— BEGIN READING PASSAGE —

The crew of which Bivins was a member arrived at the well site about 3:30 P. M. on March 2, 1956, and began erecting the mast on the pulling unit and disconnecting the well from incoming gas injection lines and outgoing flow lines. The well was then bled so that all gas in the casing could escape. This bleeding process went on for thirty minutes to insure that all the gas had escaped.
After the gas had been bled off, Bivins started to remove the flange from the casing head. To do this he had to go down in a cellar in which the Christmas tree was located. This cellar was eight feet deep and eight feet on each side. It was walled with wooden planking and *755covered with 3 x 12 timbers. Some of the covering timbers were removed by the crew to allow entrance to the cellar. There being no ladder available, Bivins climbed down the Christmas tree and began loosening the bolts on a flange. He called up to the surface for another tool. While he was waiting for it to be handed down to him, there was an explosion and fire in the cellar and Bivins was badly burned.

— END READING PASSAGE —
— BEGIN SOURCE MATERIAL —

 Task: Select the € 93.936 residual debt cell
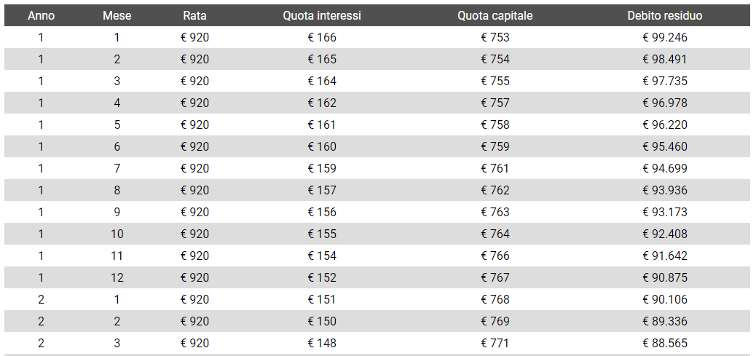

— END SOURCE MATERIAL —

• _WORK INSTRUCTIONS_:
Answer these questions from the account of the well-site accident.
(a) For how long was the well bled to let the gas escape?
(b) How deep was the cellar that held the Christmas tree?
(c) What was the cellar covered with?

• _FULL RESPONSE_:
(a) Thirty minutes.
(b) Eight feet.
(c) 3 x 12 timbers.